Pointing data for screenshots
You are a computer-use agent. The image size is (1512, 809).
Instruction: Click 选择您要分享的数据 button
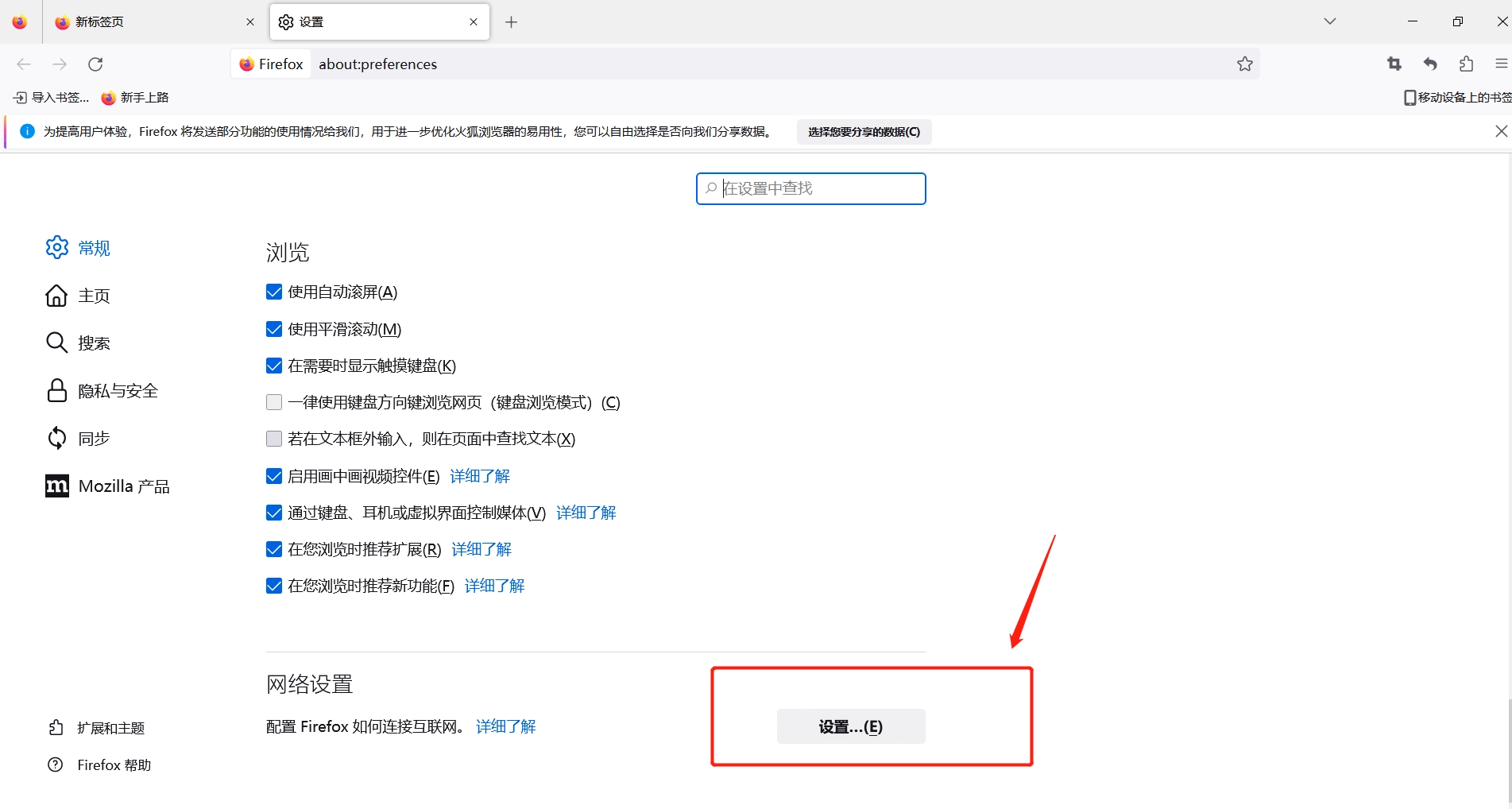coord(864,132)
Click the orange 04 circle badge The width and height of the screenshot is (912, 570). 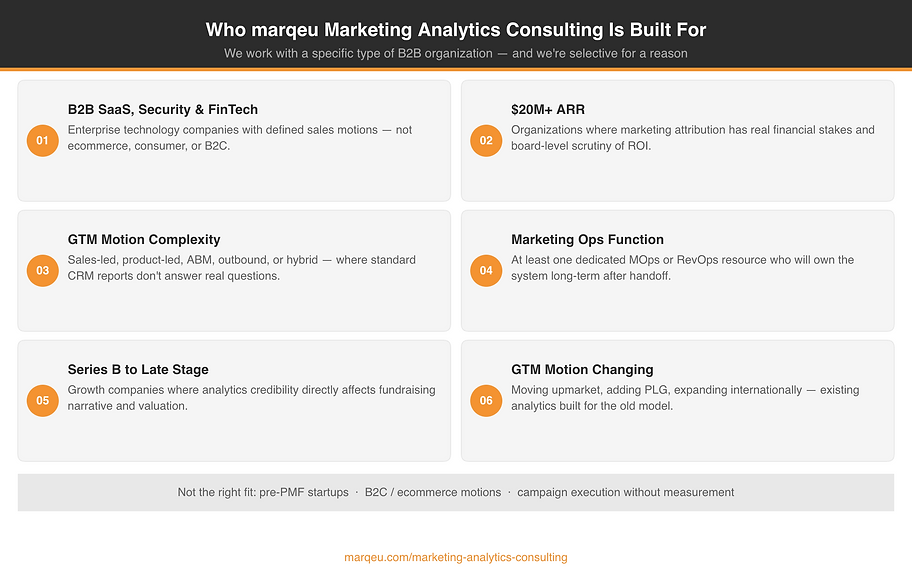(x=486, y=270)
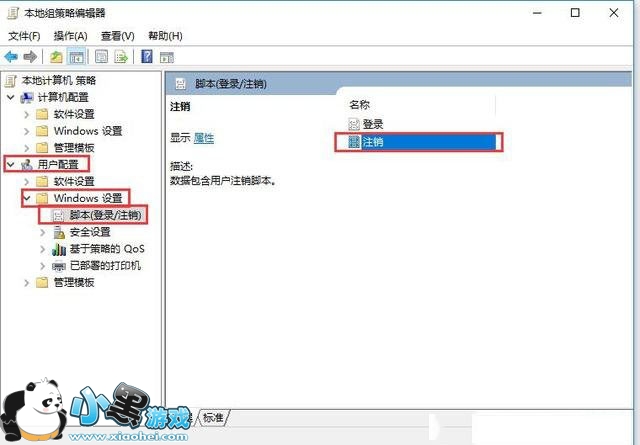Click the Up one level folder icon
This screenshot has width=640, height=445.
point(56,57)
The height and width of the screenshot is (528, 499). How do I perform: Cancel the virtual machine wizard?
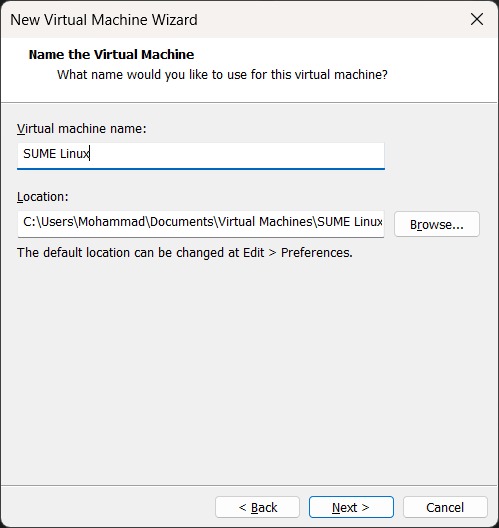(445, 507)
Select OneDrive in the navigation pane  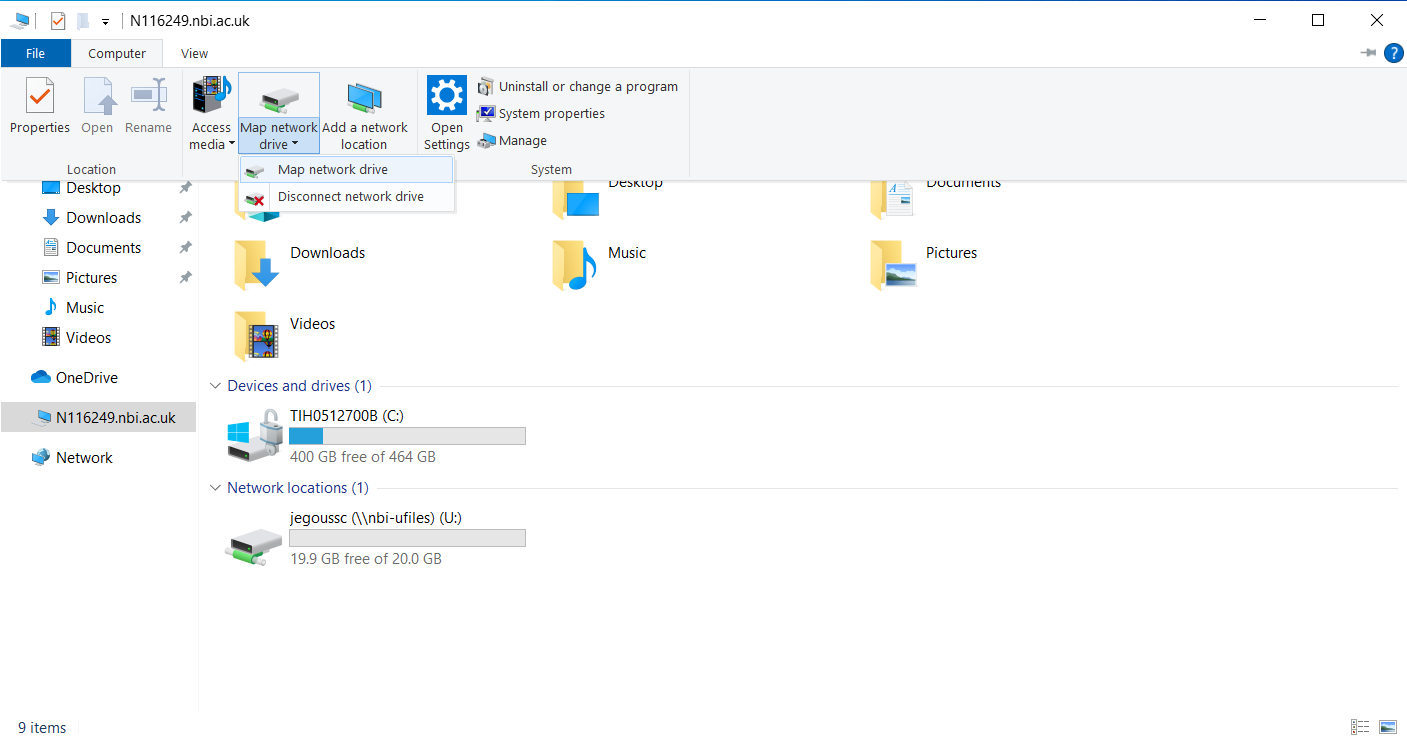[x=86, y=378]
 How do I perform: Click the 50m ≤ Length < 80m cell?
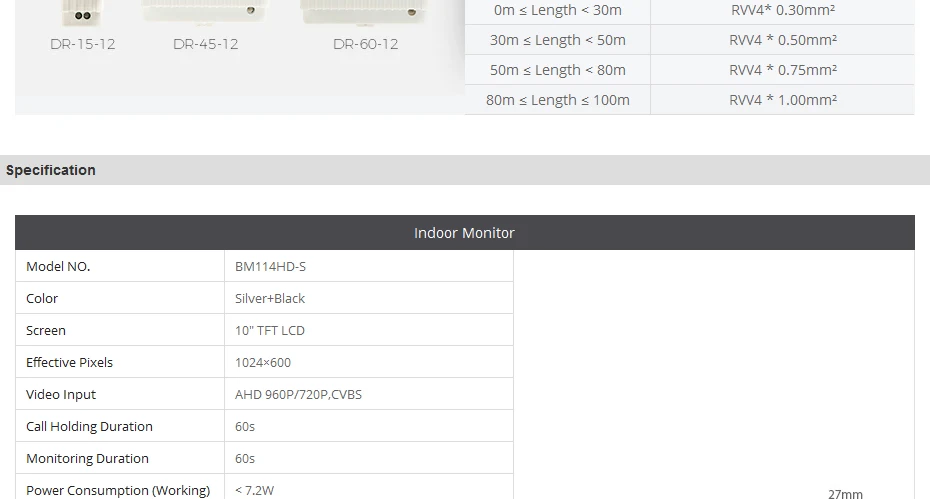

Objective => Count the lines of the entries above that contain the string "perform", with case counting. Reply with the number only.

Output => 2